Düşünce ve ifade özgürlüğü kişinin/yurttaşın özerklik alanının vazgeçilmez bir unsurudur ve yaşama hakkı ile birlikte temel haklar statüsüne sahiptir. Anayasa ve Türkiye’nin imzacısı olduğu uluslararası sözleşmeler tarafından güvence altına alınan bu özgürlük, demokratik bir toplumun temelini oluşturur. Nefret söylemi taşımayan, ayrımcılık yapmayan ve şiddet içermeyen her tür eleştiri, ironi ve sorgulama, Avrupa İnsan Hakları Mahkemesi’nin (AİHM) deyimiyle toplumda şok etkisi yaratsa bile ifade özgürlüğü kapsamındadır. Bununla birlikte hakkın özüne zarar vermemek, gereklilik, ölçülülük ve yasallık ilkelerine uymak kaydıyla ifade özgürlüğü sınırlanabilir.
Ancak, dün akşam bazı gruplar tarafından Leman Dergisi’ne yönelik gerçekleştirilen, insanı merkezine alan hiçbir inanç ve değerler sistemi, hiçbir kutsallık ile ilgisi olmayan, ifade özgürlüğünün özünü ilga eden, hatta kişi güvenliği ve yaşam hakkını tehdit eden nefret saldırıları asla kabul edilemez.
Keza TCK’nın 216. Maddesi’ne muhalefet ettikleri gerekçesiyle haklarında soruşturma başlatılan kişilerin Türkiye’nin en popüler ve tanınan mizah dergisinin yönetici ve çalışanları olmasına, davet edilmeleri halinde usulüne uygun şekilde ifade vermeye gidecek olmasına karşın evlerine baskın yapılarak yaka paça, hatta yalın ayak bir şekilde, yüz üstü yere yatırılıp ters kelepçe uygulanarak gözaltına alınmaları da hiçbir şekilde kabul edilmez. Çünkü, tüm bu fiiller silsilesi de işkence ve diğer kötü muamele uygulamak yoluyla ifade özgürlüğünün özünü ilga etmektir.

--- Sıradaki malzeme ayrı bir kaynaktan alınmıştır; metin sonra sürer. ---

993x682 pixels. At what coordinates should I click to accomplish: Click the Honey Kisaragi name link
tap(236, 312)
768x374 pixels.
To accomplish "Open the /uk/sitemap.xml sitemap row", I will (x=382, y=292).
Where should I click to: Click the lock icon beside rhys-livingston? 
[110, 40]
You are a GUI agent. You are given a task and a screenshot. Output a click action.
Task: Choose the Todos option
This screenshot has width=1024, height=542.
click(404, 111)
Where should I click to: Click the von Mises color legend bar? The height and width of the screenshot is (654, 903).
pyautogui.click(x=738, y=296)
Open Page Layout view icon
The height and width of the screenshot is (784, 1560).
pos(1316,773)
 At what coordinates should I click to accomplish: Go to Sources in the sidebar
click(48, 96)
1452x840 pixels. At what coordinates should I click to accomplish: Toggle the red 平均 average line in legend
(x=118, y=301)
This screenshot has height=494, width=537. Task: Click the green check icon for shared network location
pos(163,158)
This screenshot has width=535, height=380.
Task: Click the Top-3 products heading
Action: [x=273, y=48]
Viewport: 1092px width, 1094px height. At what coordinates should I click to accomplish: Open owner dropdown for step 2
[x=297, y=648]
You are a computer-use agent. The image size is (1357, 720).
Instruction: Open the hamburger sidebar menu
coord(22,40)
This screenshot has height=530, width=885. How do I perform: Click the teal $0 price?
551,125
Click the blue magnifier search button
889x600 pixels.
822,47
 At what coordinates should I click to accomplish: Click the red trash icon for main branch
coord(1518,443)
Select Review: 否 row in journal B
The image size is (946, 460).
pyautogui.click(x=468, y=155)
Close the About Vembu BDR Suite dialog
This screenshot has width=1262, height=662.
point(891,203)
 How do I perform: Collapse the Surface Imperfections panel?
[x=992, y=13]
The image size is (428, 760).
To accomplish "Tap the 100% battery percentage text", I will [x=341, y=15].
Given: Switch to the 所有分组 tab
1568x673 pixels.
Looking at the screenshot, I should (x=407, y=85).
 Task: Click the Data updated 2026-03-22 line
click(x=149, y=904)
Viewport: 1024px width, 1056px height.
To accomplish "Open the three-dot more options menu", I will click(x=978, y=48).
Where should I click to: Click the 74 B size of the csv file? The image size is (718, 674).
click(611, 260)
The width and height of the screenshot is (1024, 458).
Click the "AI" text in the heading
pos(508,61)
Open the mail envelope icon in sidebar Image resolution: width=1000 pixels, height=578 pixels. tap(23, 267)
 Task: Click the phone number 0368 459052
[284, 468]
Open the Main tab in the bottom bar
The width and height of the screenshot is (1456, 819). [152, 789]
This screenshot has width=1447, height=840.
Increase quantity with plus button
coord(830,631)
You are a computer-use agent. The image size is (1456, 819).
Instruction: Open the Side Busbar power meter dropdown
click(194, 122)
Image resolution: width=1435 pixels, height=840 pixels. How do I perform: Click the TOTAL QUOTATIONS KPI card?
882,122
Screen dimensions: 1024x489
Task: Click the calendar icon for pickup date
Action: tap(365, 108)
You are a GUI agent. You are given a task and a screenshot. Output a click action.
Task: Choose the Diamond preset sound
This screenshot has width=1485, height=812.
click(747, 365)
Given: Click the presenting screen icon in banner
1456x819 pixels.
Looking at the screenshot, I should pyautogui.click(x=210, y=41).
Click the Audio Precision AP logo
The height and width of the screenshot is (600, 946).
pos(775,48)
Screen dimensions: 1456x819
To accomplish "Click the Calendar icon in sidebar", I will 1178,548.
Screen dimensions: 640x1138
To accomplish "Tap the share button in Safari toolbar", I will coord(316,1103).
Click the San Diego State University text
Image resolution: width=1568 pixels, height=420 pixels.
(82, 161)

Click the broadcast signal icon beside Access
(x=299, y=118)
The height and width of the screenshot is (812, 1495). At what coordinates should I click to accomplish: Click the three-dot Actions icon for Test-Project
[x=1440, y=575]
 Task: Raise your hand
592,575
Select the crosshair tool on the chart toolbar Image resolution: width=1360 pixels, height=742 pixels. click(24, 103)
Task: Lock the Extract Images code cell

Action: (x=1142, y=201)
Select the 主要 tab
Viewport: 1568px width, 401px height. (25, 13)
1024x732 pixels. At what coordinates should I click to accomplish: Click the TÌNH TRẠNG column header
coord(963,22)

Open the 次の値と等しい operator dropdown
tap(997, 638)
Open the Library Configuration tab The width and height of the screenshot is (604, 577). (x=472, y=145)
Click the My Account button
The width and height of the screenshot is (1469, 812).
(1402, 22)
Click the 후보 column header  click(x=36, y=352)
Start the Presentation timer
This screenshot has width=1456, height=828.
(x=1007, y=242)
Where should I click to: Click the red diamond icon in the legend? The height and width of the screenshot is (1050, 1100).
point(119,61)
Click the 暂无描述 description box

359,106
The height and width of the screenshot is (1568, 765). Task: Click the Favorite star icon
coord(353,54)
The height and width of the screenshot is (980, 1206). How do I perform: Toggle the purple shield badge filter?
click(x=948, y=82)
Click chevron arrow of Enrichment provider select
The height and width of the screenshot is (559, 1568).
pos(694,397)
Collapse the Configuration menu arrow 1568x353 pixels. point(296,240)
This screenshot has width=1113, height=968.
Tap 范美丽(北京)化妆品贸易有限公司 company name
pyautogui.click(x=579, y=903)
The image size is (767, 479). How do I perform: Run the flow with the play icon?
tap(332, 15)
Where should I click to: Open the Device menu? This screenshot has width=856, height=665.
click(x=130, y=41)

Ancak daha da vahim olanı, gözaltına alma işlemi sırasında kişilere ters kelepçe uygulanarak yapılan işkence ve diğer kötü muamelenin taammüden görüntülerinin alınması ve yetkililer tarafından kamuoyuna servis edilmesidir. Çünkü, işkence mutlak olarak yasaktır. Türkiye Birleşmiş Milletler (BM) İşkenceye ve Diğer Zalimane, Gayriinsani veya Küçültücü Muamele veya Cezaya Karşı Sözleşmesi’ni imzalamıştır ve tüm taraf devletler gibi bu ‘buyruk kurala’ bağlı kalacağını taahhüt etmiştir. Bu uluslararası taahhüde rağmen Leman Dergisi yönetici ve çalışanlarına ters kelepçe uygulanması, yani işkence yapılması ve bu fiilin görüntülerinin kamuoyu ile paylaşılarak işkencenin teşvik edilmesi kesinlikle suçtur.
Bu nedenle ifade özgürlüğünün özünün ilga edilmesine neden olan, nefret saldırılarına göz yuman, işkence yapan, işkenceyi teşvik eden ve öven kamu görevlileri/yetkililer hakkında derhal resen soruşturma başlatılmalıdır.